China and the UK reach 2020 having traveled quite different paths. China’s journey to the present day contrasts starkly with the route of the UK. Here in the UK, our political attitudes have been shaped by Magna Carta; Habeas Corpus; and the Civil War to topple the supremacy of Charles 1 by Parliament. There is more; the Great Reform Bill of 1832; One Man One Vote and the Westminster model of the Two Party System. We have the Rule of Law and the Separation of Powers between the Judiciary, the Legislature and the Executive. This is our DNA.

China’s narrative is quite different. Centuries of dynastic autocracy followed by a Century of National Humiliation from the Opium Wars of the 1840’s. The Boxer Rebellion at the turn of the 20th Century followed by the creation of the Republic of China by Sun Yatsen in 1912 whose death in 1925 led to Three Civil Wars fought between the Kuomintang and the Communist Party leading in 1949 to the flight to Formosa of Chiang Kaishek and the KMT and the creation of the Peoples Republic of China in Beijing. China was ravaged – and called the Sick Man of Asia for good reason with the repression and brutality of the Japanese Invasion from 1937-1945 contributing to China’s poverty stricken status. No democracy. No mass franchise. No change of power after Elections.

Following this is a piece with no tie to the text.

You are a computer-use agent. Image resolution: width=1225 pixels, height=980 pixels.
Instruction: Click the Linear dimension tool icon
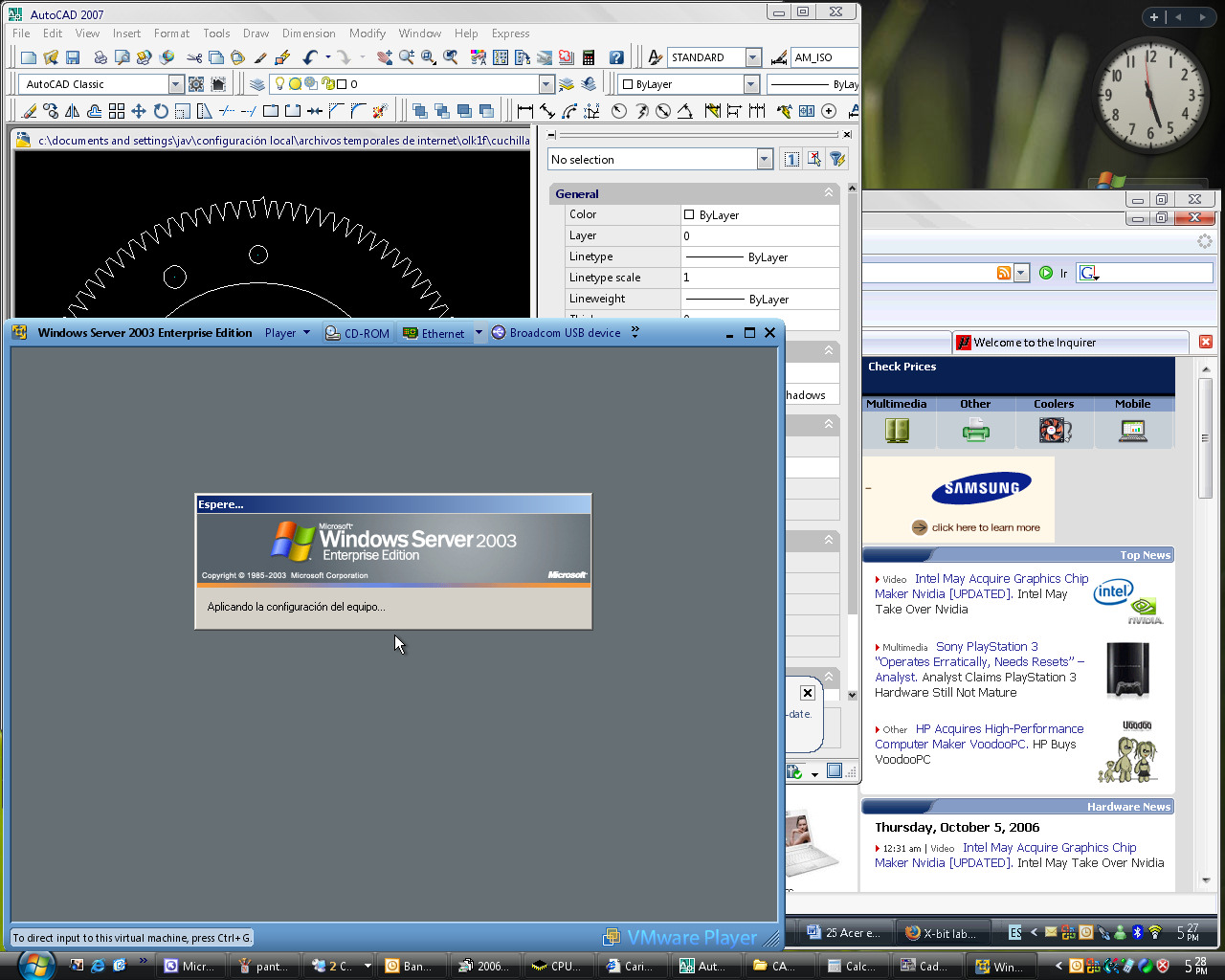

So we come to 2020 with the two countries having travelled quite different routes. Today, many articles by western journalists focus exclusively on Covid-19, the new Security Law in Hong Kong, the position of the Uyghurs , Tibet, Taiwan and Huawei.

By Western standards China is not democratic. The Chinese do not have the freedom to organise political parties. They cannot access a free media. They do not vote for their leaders. The West assumes that the people of China must feel oppressed and be yearning for the democratic freedoms of the UK. But most commentators have not considered the people of China, their progress, their life style, their priorities. There is a significant lack of balance in his approach. What concerns the critics are traditional criticisms of China but there is no consideration of the progress in China – all achieved under the leadership of the Party.

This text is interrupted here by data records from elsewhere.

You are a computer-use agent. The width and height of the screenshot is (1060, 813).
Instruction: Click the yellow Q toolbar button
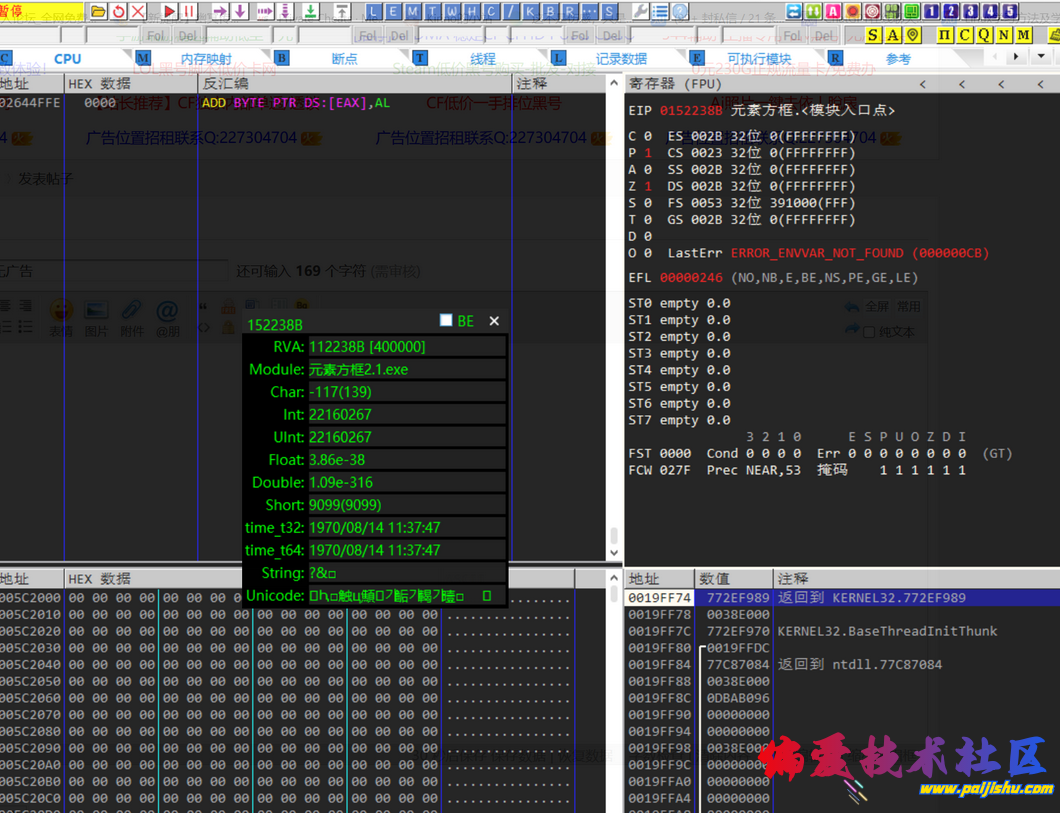983,35
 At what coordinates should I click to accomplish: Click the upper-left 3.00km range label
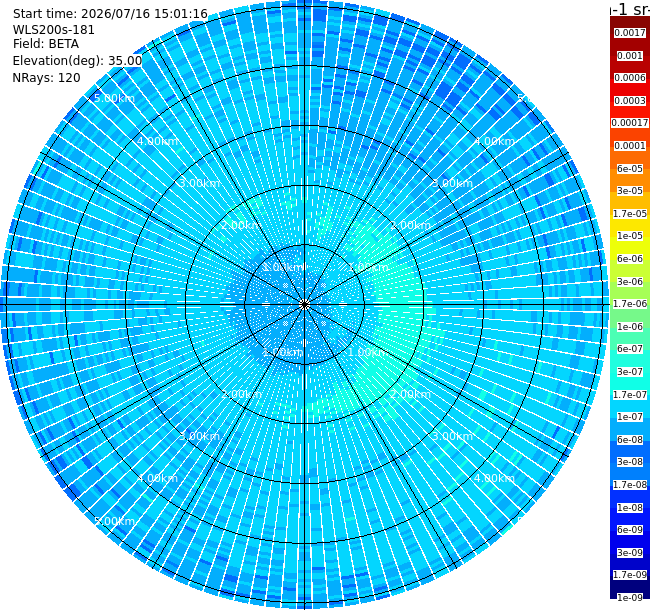tap(199, 183)
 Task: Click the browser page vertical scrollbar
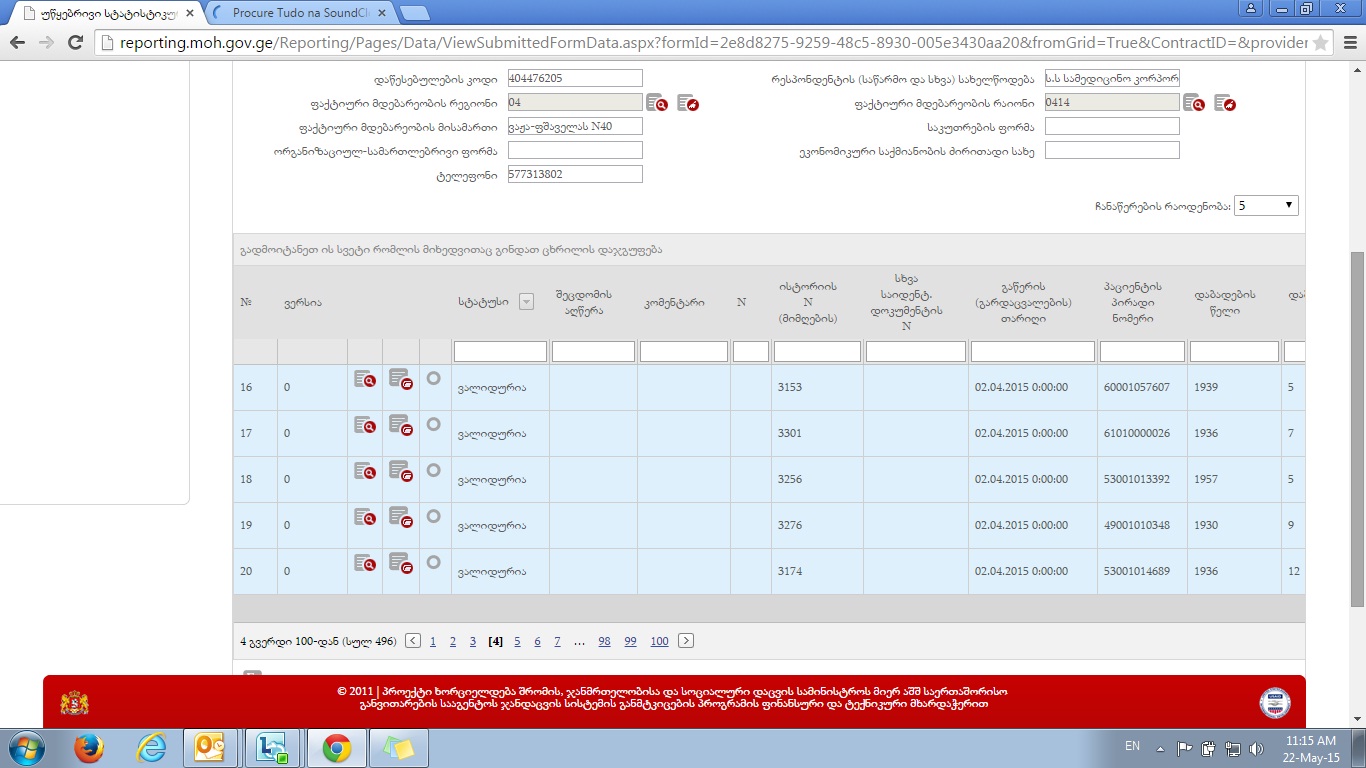pos(1357,428)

China compares itself with its past where there was no freedom, no prosperity, no progress. China was stagnant and brought to its knees by the 19th Century occupation of China by UK and other foreign powers. Today the Chinese can choose what work to do, what clothes to wear and where to live. Today the young Chinese cherish realisable hopes and achievements about the future that were so far beyond anything thought possible by their grandparents. They have a standard of living and a quality of life well beyond anything they could have hoped for during the height of the Cultural Revolution in the mid 1970’s.  In the last 40 years the Chinese have “Never Had It So Good” – as Harold Macmillan said about the British people in 1959. 500m Chinese have been lifted out of poverty. 800,000 students go overseas each year to foreign universities and in 2019 134m tourists from China visited the world and all 134m returned home. The 2018 Edelman Trust Barometer found that in terms of the domestic’s population trust in their government, China ranked top while America ranked 15th.

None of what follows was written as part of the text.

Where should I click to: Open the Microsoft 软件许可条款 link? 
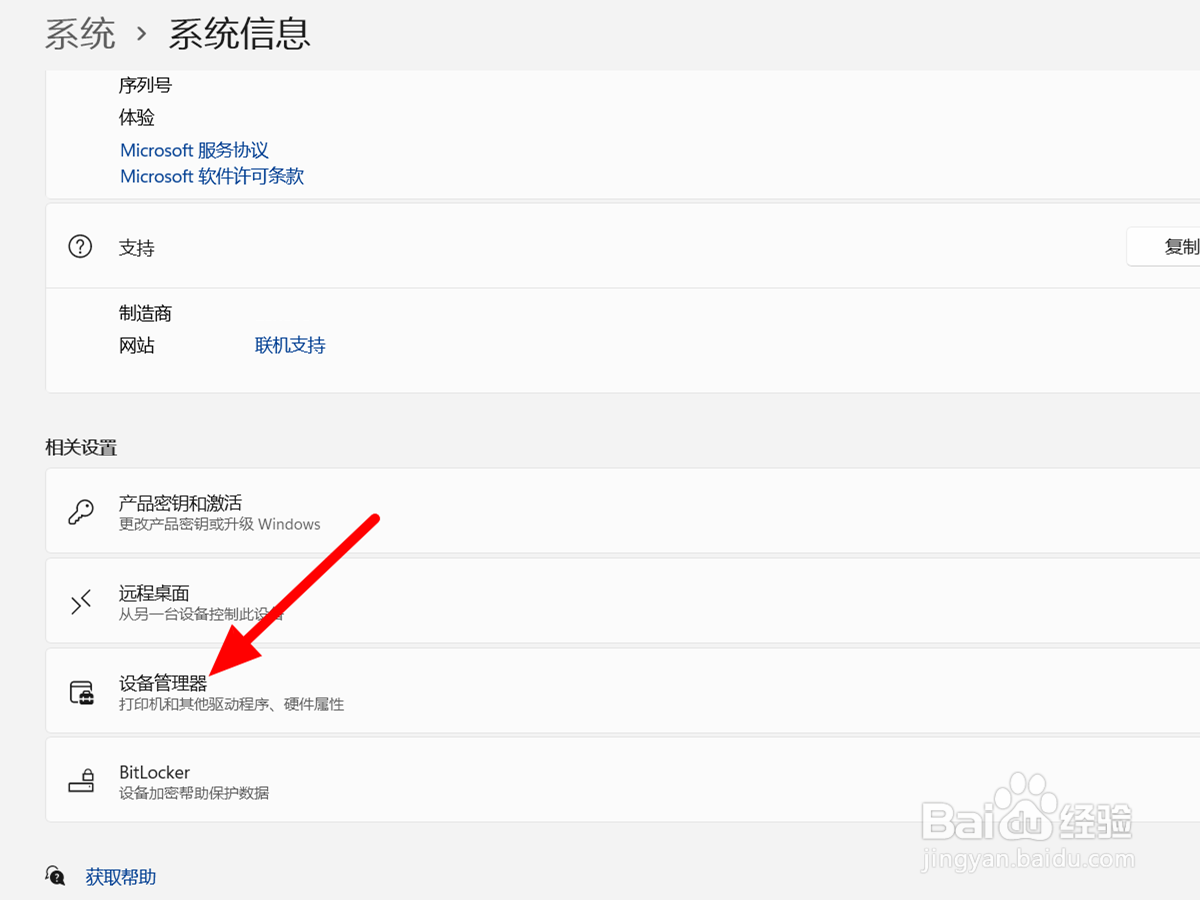coord(211,176)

The West wants to believe that the people of China are groaning under a dictatorship, and are looking for every opportunity to escape the control and influence of the oppressive Party and flee overseas. They believe their jails are full to bursting with criminals and dissidents as gun toting police roam the streets arresting citizens at random. Many readers of this article will have visited China and have walked the streets of its cities – and found the atmosphere relaxed and easy going.

But critics of China never refer to the status of the Chinese – their lives, their clothes, their shops, their sports activities, their life style, their prosperity or their happiness No – critics of China start with the prejudice that China is not like the UK, and the Chinese are not like the UK people. The Chinese, say UK critics, must want our ways, our laws, our customs and our norms. It is wishful thinking. 1.4 bn Chinese have pulled themselves up by their own bootstraps. They are proud of what their government has achieved and that is the hardest thing for China’s UK critics to believe. The Chinese have not reached 2020 enjoying such success only to jettison everything for Western norms of democracy.